Le scénario enchaine les inexactitudes. Il y a clairement un travestissement d’histoire. Toujours, pour un biopic, les scénaristes ne suivent jamais la réalité au mot près. Dans Grace de Monaco, le travestissement de l’histoire n’est pas subtil et trop abondant, et devient même parfois ridicule. On retrouve un Prince qui a peu d’autorité et peu d’énergie. Mr Alfred Hitchcock n’est jamais venu à Monaco pour convaincre Grace Kelly de jouer dans son prochain film. De Gaulle était en réalité bien plus en colère à cause du dépôt de fonds par des Pieds-Noirs qui venaient de quitter l’Algérie dans des banques monégasques. Il n’était pas informé de cet accord, d’où le blocus. Jean Charles Rey et la soeur du Prince, la princesse Antoinette sont représentés comme des conspirateurs infâmes à la solde de la République Française. Certes, il y eut des affrontements entre Rainier et son beau frère mais jamais ils n’ont atteint à un tel scandal. De Gaulle entre dans un casino, et non dans un palais, et n’est même pas salué. Pire : le secrétaire d’Etat américain Robert Mac Namara donne une tape sur son épaule lui disant «alors Charles!». C’est ahurissant! 
 
La réalisation d’Olivier Dahan est réussie. Il a réalisé La môme en 2007 avec Marion Cotillard qui jouait Edith Piaf. Le réalisateur a beaucoup de concurrence à cause d’un nombre record de biopic en ce début d’année. L’année dernière, on racontait la vie de Lady Di dans Diana, qui a autant été boudé que Grace de Monaco, ou presque. Cette année, Le loup de Wall Street (décembre 2013), Philomena, 12 years a slave, Yves Saint Laurent et Dans l’ombre de Mary sont tous des biopics. La caméra de Dahan filme au plus près des personnages, les émotions sont donc facilement perçues. Il nous jette dans le décor, comme dans une scène où la Princesse se mêle à la foule dans un marché. Dahan a de réelles prétentions esthétiques. Il utilise plusieurs plans séquences plus ou moins réussis. Les cadres sont riches et bien composés. Dahan réussit à réaliser un film glamour et beau, et c’est ce qui est aussi un peu problématique : l’attraction principale est la Beauté, c’est à dire des décors magnifiques, de beaux costumes, de belles couleurs… On regrettera beaucoup la seule scène de baiser, qui est filmé mais n’est pas montré. La scène est très maladroite. 

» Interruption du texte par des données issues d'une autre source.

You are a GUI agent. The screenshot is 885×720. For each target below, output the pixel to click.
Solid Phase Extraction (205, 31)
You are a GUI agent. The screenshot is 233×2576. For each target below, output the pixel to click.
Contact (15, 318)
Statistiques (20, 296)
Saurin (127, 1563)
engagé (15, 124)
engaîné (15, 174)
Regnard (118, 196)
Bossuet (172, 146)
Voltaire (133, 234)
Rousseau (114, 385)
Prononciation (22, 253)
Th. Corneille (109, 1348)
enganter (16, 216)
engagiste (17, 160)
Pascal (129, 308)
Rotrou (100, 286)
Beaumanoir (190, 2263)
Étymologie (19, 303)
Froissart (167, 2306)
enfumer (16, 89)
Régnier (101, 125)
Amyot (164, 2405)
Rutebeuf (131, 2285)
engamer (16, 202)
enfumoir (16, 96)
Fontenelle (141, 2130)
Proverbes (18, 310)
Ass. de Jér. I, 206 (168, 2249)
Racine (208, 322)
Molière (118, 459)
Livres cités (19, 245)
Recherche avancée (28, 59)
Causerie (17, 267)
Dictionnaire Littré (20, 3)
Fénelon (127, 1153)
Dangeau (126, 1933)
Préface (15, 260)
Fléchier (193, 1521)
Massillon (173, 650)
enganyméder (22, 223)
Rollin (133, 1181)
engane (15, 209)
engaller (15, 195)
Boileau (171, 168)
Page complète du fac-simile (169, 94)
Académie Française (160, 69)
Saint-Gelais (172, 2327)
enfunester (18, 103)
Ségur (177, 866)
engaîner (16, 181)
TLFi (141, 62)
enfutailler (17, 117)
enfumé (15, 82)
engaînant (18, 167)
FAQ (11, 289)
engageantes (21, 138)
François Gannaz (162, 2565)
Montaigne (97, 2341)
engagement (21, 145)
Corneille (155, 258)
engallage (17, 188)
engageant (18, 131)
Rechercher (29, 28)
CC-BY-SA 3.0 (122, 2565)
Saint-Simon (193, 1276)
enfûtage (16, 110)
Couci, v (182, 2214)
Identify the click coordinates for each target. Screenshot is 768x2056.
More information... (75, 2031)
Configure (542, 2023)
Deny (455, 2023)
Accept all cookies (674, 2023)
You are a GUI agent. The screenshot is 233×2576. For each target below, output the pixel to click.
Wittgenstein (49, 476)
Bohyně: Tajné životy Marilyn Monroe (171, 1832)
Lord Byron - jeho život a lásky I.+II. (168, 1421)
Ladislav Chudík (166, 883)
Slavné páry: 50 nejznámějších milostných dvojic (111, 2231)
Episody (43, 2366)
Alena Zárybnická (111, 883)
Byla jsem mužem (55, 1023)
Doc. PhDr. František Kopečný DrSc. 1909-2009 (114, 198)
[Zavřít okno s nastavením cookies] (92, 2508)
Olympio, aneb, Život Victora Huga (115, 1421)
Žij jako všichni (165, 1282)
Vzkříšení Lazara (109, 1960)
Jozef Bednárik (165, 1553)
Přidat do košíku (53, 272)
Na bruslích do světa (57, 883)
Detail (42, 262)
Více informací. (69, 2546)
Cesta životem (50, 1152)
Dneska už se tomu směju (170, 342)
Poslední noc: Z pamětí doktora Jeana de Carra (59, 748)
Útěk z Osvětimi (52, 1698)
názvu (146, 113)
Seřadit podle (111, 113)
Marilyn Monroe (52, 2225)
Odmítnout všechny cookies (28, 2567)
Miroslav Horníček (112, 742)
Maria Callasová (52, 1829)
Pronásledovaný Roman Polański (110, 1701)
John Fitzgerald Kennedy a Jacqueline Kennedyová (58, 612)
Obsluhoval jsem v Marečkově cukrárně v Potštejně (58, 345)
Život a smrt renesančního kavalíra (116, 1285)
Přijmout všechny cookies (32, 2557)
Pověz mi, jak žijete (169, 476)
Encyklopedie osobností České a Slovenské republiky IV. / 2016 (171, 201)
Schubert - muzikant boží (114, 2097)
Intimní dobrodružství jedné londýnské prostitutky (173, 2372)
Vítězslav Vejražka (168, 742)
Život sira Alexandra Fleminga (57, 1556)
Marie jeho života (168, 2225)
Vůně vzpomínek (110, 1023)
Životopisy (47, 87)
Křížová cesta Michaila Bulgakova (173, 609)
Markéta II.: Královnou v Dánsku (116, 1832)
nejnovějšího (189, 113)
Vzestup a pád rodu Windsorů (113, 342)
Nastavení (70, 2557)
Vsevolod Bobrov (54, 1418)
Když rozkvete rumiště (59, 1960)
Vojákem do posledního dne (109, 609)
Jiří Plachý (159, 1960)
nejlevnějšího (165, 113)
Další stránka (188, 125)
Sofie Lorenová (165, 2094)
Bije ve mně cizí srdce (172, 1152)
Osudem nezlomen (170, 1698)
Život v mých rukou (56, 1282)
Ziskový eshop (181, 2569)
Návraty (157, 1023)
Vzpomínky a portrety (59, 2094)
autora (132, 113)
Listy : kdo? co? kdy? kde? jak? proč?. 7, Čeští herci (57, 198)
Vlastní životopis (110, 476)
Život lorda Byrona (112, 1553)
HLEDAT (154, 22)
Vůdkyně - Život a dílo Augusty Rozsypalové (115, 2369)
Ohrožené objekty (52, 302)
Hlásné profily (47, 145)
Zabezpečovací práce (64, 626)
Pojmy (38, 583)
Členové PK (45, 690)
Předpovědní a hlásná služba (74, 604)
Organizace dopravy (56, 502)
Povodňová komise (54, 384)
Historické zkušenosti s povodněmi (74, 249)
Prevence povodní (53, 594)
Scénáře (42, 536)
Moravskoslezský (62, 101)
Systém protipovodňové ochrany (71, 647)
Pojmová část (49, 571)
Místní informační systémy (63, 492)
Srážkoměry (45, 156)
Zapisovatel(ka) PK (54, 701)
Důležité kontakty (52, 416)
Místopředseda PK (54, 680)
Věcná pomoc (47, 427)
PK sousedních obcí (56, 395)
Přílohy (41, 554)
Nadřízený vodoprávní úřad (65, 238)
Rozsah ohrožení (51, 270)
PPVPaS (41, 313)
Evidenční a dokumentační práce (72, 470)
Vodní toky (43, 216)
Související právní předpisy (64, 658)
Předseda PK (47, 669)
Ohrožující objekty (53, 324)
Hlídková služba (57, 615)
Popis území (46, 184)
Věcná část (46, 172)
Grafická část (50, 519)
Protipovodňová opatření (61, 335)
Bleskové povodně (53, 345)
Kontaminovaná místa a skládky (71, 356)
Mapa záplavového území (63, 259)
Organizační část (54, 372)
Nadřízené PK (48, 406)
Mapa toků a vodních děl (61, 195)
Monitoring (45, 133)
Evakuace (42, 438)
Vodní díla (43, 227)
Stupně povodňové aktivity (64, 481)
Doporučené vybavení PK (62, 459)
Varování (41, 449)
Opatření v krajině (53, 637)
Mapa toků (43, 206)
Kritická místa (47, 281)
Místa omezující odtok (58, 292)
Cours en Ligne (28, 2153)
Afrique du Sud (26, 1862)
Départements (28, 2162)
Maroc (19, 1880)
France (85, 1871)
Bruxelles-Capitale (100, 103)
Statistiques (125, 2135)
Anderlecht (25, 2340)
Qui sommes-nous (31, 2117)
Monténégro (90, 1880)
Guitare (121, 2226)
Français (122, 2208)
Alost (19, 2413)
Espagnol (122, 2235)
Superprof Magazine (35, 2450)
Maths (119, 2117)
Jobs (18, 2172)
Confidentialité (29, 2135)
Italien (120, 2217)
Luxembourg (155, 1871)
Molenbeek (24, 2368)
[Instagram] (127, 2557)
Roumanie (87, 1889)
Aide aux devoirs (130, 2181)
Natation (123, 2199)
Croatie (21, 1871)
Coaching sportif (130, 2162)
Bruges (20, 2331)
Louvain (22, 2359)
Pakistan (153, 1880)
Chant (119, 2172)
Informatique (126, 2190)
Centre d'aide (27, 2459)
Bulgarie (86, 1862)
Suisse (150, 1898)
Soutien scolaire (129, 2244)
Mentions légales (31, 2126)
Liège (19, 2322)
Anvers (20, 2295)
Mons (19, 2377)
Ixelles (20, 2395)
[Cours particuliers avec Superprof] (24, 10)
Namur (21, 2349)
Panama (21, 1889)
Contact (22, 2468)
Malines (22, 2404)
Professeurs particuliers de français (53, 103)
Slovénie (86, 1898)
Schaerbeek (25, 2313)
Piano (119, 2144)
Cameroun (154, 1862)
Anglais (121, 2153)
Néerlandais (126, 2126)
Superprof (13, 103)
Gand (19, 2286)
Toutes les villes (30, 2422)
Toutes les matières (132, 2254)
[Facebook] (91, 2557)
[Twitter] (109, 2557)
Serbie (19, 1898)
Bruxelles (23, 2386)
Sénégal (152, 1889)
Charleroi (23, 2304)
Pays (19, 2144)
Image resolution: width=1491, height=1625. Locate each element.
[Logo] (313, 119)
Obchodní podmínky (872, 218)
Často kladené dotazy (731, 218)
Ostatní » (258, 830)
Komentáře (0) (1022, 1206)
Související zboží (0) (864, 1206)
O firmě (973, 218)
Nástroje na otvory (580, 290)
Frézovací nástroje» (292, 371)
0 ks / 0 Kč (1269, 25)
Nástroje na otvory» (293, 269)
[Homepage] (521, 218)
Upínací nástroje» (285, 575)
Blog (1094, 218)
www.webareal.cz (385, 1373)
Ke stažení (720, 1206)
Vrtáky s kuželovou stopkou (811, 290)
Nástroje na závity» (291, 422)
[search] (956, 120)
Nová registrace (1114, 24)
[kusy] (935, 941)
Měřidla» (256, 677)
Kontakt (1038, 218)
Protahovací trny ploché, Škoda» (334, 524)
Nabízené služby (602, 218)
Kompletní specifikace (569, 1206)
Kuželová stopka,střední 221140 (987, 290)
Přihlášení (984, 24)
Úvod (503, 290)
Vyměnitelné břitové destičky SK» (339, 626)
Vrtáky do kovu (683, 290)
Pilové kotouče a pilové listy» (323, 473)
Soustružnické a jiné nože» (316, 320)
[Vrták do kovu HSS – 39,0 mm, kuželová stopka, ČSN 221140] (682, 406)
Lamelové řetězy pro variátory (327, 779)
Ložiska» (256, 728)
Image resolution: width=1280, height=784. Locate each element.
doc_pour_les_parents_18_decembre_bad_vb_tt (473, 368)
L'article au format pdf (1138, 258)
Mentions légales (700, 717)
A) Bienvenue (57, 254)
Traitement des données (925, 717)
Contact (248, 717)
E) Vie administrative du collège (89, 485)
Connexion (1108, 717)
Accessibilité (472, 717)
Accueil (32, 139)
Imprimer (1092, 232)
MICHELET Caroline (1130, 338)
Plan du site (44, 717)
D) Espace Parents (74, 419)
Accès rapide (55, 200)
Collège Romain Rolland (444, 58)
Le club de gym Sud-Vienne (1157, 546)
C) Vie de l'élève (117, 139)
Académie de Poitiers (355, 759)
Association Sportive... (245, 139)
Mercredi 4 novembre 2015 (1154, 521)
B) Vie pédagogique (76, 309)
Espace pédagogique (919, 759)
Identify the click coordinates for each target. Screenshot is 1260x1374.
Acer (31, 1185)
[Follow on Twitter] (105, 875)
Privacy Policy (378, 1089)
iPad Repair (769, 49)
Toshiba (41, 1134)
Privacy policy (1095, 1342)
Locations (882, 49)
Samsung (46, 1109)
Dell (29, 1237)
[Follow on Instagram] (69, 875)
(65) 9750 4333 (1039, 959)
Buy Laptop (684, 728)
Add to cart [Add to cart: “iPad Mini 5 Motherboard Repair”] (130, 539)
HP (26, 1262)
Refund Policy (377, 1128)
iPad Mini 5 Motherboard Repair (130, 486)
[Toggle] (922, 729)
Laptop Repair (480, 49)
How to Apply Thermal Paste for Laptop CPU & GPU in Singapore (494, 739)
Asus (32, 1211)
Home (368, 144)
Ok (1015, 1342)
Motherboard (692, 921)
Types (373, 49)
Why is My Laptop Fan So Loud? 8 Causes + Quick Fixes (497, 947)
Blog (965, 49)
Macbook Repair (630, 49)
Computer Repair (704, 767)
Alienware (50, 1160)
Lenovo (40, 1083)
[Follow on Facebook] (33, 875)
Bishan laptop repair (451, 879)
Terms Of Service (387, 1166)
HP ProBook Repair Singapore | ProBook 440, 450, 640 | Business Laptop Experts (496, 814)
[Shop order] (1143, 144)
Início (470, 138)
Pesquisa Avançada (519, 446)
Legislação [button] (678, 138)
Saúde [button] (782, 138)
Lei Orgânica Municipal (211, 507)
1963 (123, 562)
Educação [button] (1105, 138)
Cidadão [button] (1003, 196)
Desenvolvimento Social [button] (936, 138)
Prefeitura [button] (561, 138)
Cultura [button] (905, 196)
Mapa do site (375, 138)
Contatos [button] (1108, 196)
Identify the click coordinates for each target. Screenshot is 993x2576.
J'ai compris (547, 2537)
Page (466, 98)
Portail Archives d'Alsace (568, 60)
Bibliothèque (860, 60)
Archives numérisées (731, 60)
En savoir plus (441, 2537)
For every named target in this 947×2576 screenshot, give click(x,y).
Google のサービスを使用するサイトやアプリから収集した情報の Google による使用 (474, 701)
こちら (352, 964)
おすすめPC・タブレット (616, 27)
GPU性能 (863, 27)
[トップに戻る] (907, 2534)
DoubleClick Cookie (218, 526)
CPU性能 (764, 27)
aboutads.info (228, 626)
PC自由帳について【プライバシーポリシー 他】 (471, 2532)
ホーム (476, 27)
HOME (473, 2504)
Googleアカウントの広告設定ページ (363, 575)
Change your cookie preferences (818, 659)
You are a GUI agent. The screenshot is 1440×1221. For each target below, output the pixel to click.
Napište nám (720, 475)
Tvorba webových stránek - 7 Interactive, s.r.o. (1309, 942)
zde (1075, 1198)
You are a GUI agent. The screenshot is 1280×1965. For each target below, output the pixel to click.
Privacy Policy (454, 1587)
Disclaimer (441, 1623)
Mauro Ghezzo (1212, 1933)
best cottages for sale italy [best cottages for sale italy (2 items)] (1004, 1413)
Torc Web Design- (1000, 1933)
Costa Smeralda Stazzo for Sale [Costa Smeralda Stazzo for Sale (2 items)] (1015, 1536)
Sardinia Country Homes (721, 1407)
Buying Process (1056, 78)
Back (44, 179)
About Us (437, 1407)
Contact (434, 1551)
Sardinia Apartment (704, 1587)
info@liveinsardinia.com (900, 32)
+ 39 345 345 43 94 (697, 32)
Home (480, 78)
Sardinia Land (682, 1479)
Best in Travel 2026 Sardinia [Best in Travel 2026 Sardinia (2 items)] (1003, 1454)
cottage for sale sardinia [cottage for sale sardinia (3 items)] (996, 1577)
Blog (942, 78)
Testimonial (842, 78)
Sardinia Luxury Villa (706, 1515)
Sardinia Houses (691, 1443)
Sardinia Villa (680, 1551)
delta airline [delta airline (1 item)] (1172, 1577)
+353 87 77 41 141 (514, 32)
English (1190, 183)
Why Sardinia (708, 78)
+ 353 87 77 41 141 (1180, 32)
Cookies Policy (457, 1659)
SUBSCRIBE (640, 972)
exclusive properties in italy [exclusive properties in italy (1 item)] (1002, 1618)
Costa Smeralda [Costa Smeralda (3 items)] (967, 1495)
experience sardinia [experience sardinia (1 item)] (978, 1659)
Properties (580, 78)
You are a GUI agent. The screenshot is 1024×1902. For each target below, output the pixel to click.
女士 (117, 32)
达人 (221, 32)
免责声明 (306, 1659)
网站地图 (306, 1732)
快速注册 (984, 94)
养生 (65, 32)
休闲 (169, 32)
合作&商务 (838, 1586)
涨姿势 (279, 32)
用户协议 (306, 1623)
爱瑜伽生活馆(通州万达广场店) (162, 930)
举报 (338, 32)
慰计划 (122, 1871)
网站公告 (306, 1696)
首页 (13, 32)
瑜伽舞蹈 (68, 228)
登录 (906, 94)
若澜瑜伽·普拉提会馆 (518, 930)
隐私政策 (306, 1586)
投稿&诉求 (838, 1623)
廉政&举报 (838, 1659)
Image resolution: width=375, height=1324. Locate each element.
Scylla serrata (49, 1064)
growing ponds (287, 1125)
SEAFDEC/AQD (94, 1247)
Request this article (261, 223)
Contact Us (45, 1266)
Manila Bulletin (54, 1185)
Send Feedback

Les acteurs ne sont pas du tout investis, sauf Nicole Kidman. Clairement, elle sauve le film de la noyade. Elle interprète avec une réelle sincérité son personnage et représente le seul intérêt du film. Une Nicole Kidman très en forme et très juste. Le reste du casting est déplorable. Tim Roth n’a pas l’énergie du Prince. Durant la première partie, il est très décevant mais se rattrape durant la seconde. Son interprétation reste moyenne. Parker Posey survole le personnage de la gouvernante et joue sans profondeur. C’est du gâchis de rôle. Elle est même parfois ridicule. Geraldine Somerville joue Antoinette et comme Parker Posey, elle joue sans profondeur. C’est pareil pour Nicholas Farrell, Milo Ventimiglia et André Penvern. Il ne joue pas Charles de Gaulle, il caricature le personnage sans aucune profondeur. Il ne fait que raconter les mots de son scénario. Le seul qui s’en sort, et hautement il faut le dire, c’est Frank Langella qui joue remarquablement bien. Son personnage est plein de subtilité et de profondeur. Il fait plaisir! 
 
Beaucoup de défauts, le film remplit quand même bien la fonctionnalité d’un bon divertissement. Un film à voir pour sa beauté et l’interprétation sublime de l’actrice principale, Nicole Kidman. Mais il reste très décevant.